Foundations for statistical inference

load("more/ames.RData")

population <- ames$Gr.Liv.Area
set.seed(100)
samp <- sample(population, 60)

hist(samp)

summary(samp)

##    Min. 1st Qu.  Median    Mean 3rd Qu.    Max. 
##     729    1123    1343    1471    1632    2758

Describe the distribution of your sample. What would you say is the “typical” size within your sample? Also state precisely what you interpreted “typical” to mean.

The distribution of my sample is skewed to the right with most values around 1200 square feet or so. Since the sample is skewed, a typical observation would be best described using the median. In this case, the median is 1343 square feet. I interpret “typical” to mean the median.

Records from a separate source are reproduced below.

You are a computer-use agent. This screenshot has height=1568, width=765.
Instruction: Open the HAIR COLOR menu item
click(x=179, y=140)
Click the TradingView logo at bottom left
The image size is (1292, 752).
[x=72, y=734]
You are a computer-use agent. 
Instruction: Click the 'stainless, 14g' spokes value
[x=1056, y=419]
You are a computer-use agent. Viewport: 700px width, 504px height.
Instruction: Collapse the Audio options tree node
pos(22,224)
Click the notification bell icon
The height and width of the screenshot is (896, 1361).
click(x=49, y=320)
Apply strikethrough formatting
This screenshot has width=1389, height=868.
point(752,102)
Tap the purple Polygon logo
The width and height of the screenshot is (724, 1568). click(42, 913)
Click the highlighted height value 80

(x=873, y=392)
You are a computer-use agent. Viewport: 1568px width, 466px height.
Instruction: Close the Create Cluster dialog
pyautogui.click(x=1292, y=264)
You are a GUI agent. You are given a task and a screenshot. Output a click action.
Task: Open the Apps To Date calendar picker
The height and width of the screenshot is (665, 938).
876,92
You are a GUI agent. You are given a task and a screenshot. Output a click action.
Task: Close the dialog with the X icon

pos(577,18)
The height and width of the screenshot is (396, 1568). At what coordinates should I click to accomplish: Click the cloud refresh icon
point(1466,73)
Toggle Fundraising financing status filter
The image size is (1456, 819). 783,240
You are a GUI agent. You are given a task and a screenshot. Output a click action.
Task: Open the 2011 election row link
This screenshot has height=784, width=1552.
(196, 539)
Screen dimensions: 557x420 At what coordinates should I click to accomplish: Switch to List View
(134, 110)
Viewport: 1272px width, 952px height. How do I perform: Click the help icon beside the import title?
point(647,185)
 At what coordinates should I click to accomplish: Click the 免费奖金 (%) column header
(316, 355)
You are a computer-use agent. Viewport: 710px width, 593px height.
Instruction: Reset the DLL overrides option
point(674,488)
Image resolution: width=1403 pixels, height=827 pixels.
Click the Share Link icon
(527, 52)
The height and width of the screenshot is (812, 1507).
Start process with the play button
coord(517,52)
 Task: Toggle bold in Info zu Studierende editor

Would you expect another student’s distribution to be identical to yours? Would you expect it to be similar? Why or why not?

I would not expect another student’s distribution to be exactly identical to mine unless they used the same seed as I did. The chance of another sample including the exact same combination of values as my sample is incredibly small. That being said, I would expect the sample to be similar since both samples are drawing the same number of observations from the same underlying distribution.

For the confidence interval to be valid, the sample mean must be normally distributed and have standard error \(s / \sqrt{n}\). What conditions must be met for this to be true?

Each observation must be independent.

Sample size must be at least 30.

Distribution must not be skewed.

Confidence levels

What does “95% confidence” mean? If you’re not sure, see Section 4.2.2.

95% confidence means that out of 100 confidence intervals made from sampling the population, 95% of those intervals will contain the true value that we are trying to estimate.

Does your confidence interval capture the true average size of houses in Ames? If you are working on this lab in a classroom, does your neighbor’s interval capture this value?

sample_mean <- mean(samp)
se <- sd(samp) / sqrt(60)
lower <- sample_mean - 1.96 * se
upper <- sample_mean + 1.96 * se
c(lower, upper)

## [1] 1352.864 1588.303

mean(population)

## [1] 1499.69

My confidence interval captures the true average size of houses in Ames.

Each student in your class should have gotten a slightly different confidence interval. What proportion of those intervals would you expect to capture the true population mean? Why? If you are working in this lab in a classroom, collect data on the intervals created by other students in the class and calculate the proportion of intervals that capture the true population mean.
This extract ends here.